- Task to carry out -
Answer from the passage below on Netflix and advertising.
(a) What range of monthly cable fees is given for Western Europe?
(b) What monthly price is given for Netflix?
(c) What is the imagined ad time per hour five years later?

- Reading text -
┄┄┄┄┄┄┄┄┄┄
But they had such success, really, driving price and there’s no doubt that if you introduce a cheaper advertising theory, you’re going to get a real downgrade in a significant number of subscribers relative to their subscription fees. It also is going to increase the likelihood of churn, which has been enviably low for Netflix because people find a viewing experience with advertising less satisfactory. What happens is it becomes like heroin. Once you start advertising and you have a shortfall, you put more ads in there and you start out saying, “Oh, we (advertise) 30 seconds an hour” and five years later there’s 10 minutes an hour, and it really degrades the viewing experience.
Advertising outside of the U.S. and Europe is really a tough, tough go. I don’t think it really is something that is going to boost their model substantially outside of Western Europe and the U.S. So maybe Western Europe where we’re talking about $90 to $100 monthly cable fees, against that Netflix – at $15 – is still really a hell of a buy to get that level of content.
When you’re talking about Western Europe they may hit a ceiling there, even though they have 75 million homes in Europe, they may hit a ceiling there where introducing a cheaper tier becomes necessary (to achieve) fuller penetration.
┄┄┄┄┄┄┄┄┄┄
- Dataset extract -

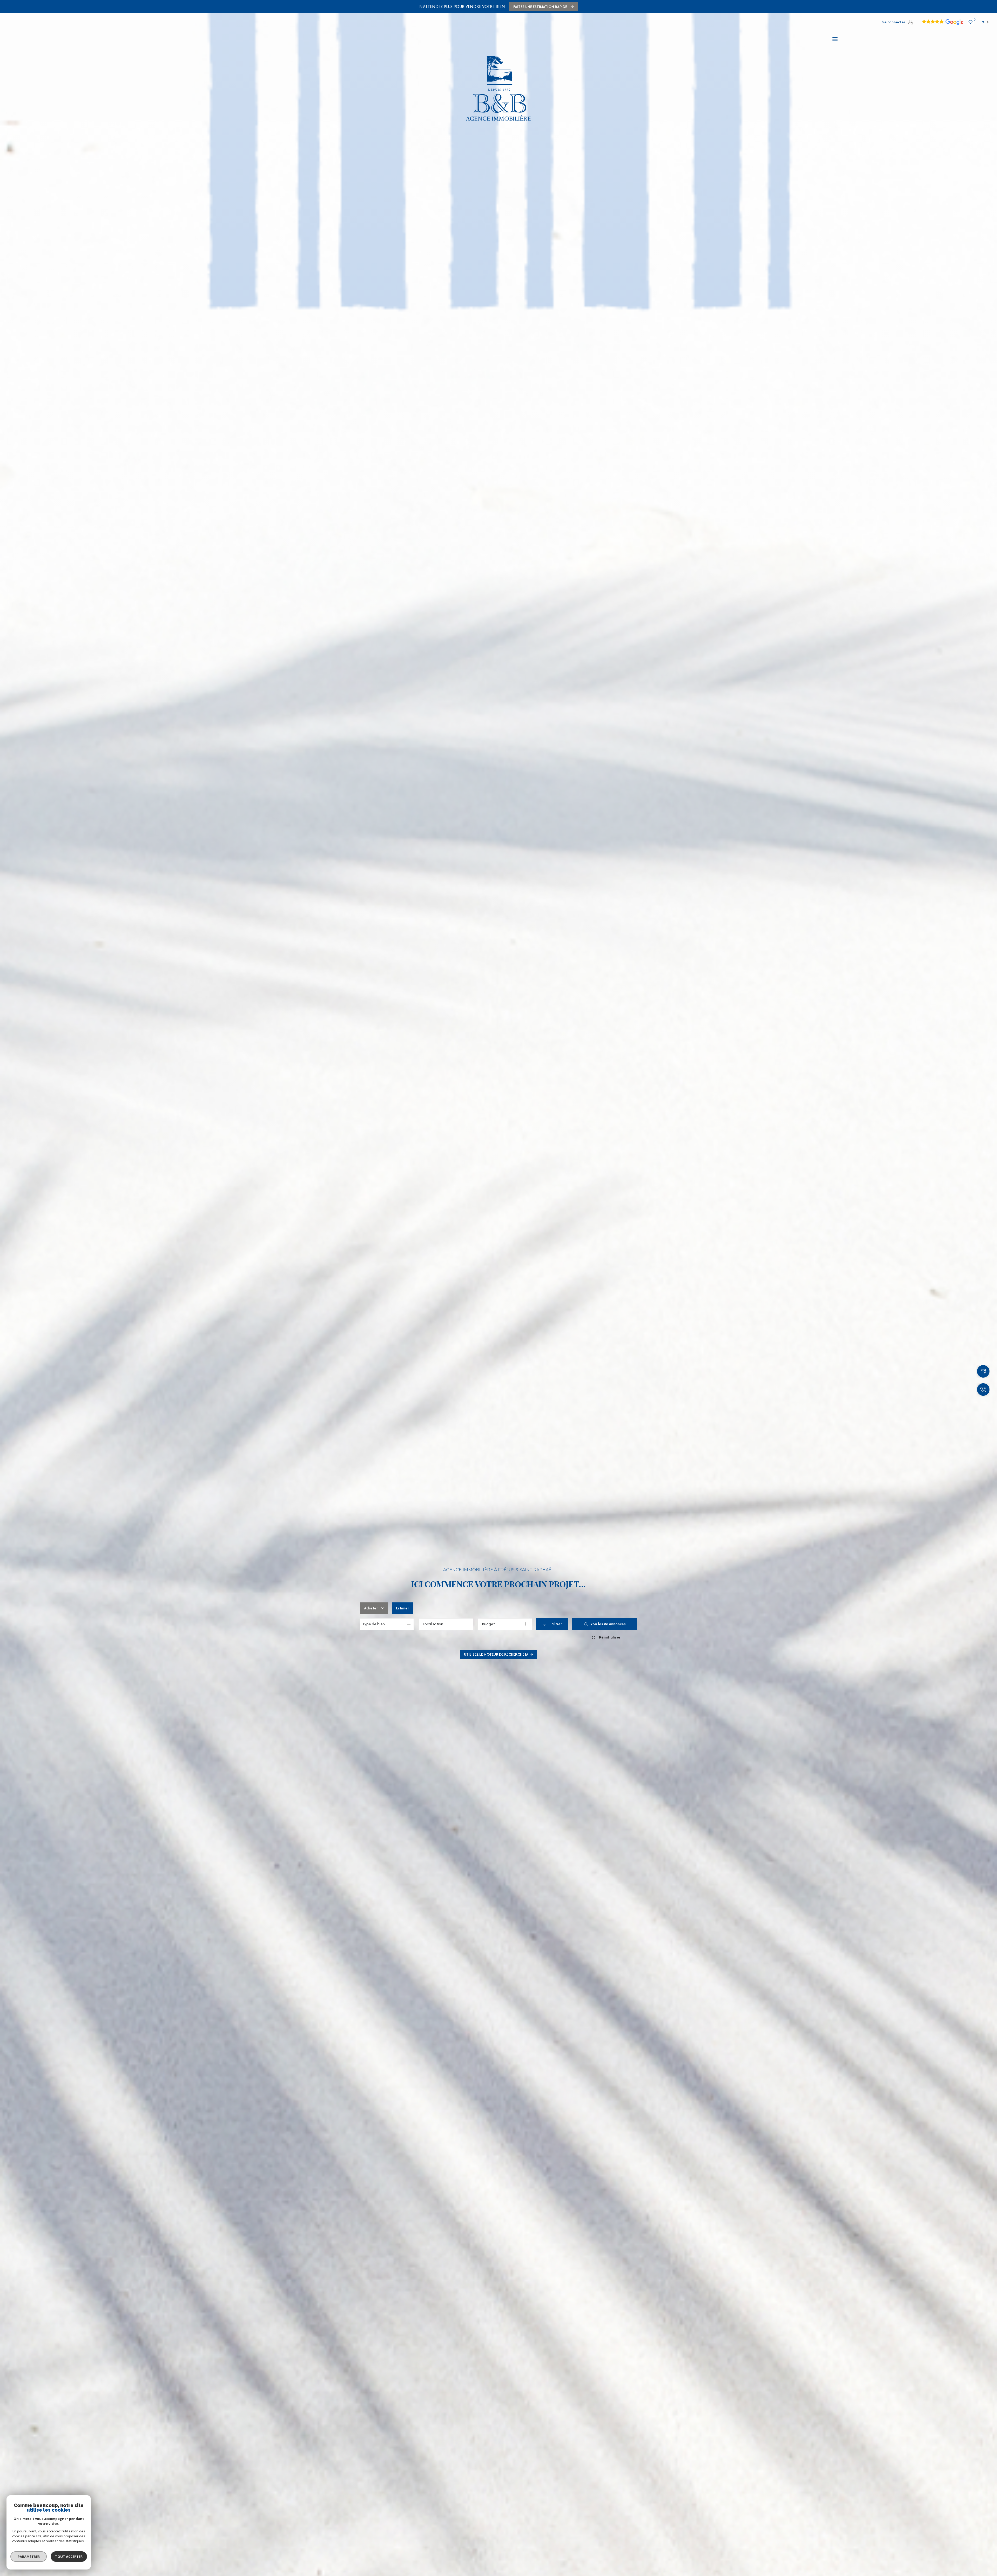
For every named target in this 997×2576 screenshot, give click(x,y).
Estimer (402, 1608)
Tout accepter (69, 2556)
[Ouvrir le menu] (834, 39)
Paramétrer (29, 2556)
┄┄┄┄┄┄┄┄┄┄
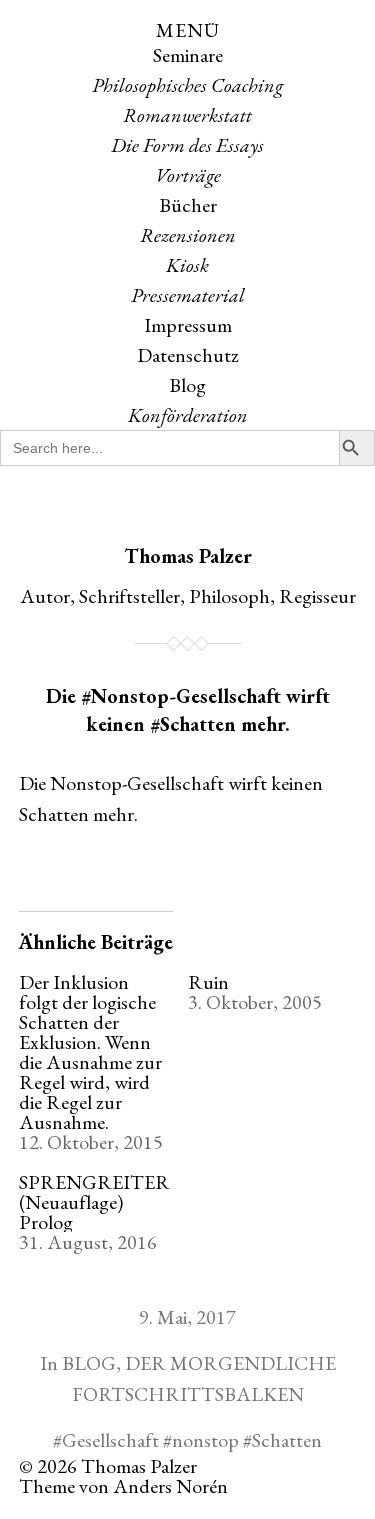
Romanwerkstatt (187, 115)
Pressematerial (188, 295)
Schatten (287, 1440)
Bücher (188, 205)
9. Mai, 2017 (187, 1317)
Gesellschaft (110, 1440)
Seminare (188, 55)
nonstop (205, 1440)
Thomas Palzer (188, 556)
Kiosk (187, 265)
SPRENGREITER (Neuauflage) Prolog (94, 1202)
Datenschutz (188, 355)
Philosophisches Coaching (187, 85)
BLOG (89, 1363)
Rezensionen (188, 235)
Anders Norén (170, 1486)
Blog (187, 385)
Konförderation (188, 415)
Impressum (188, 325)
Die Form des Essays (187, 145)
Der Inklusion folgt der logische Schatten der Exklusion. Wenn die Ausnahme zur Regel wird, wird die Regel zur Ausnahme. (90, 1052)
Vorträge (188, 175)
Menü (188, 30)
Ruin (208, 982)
┄┄┄┄┄┄┄┄┄┄
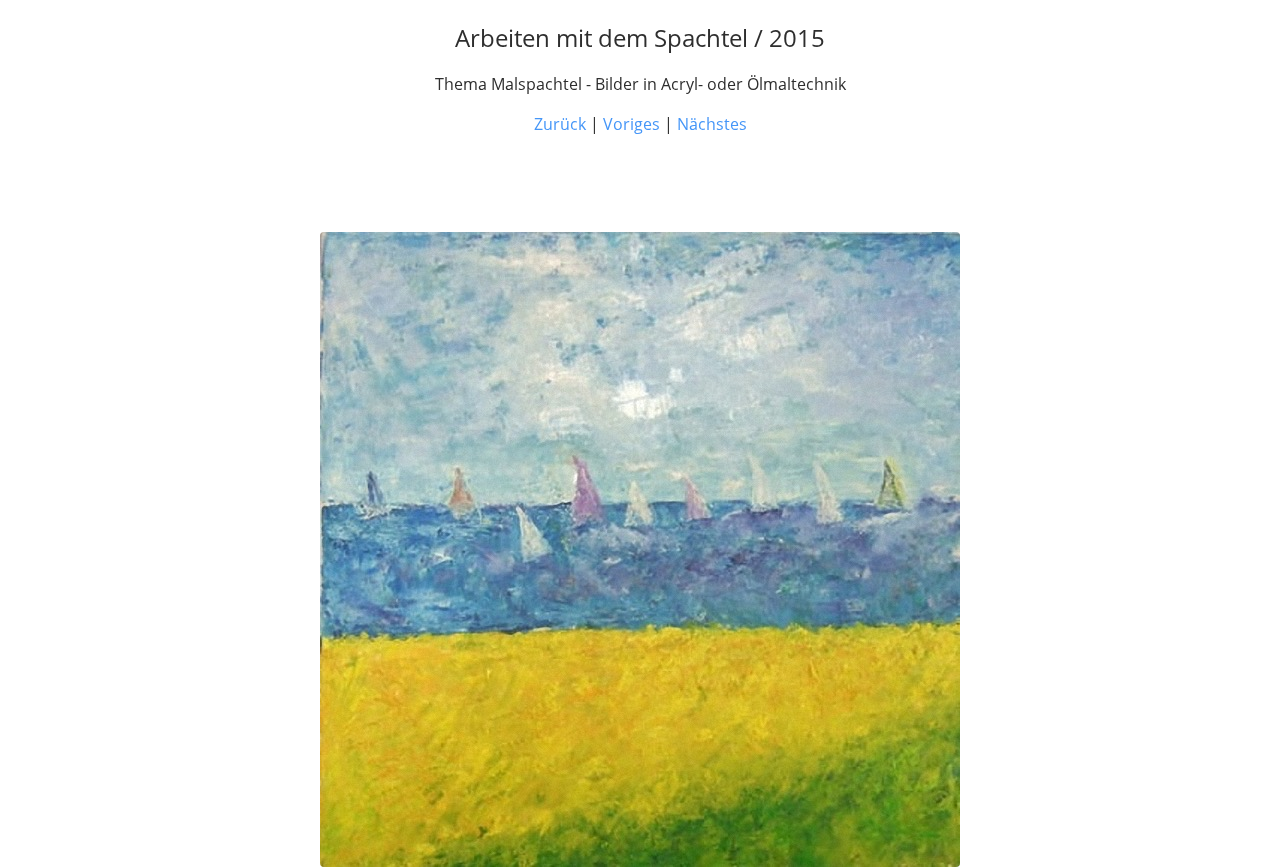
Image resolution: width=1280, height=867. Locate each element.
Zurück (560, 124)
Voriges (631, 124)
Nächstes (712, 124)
┄┄┄┄┄┄┄┄┄┄
- The response -
(a) $90 to $100
(b) $15
(c) 10 minutes an hour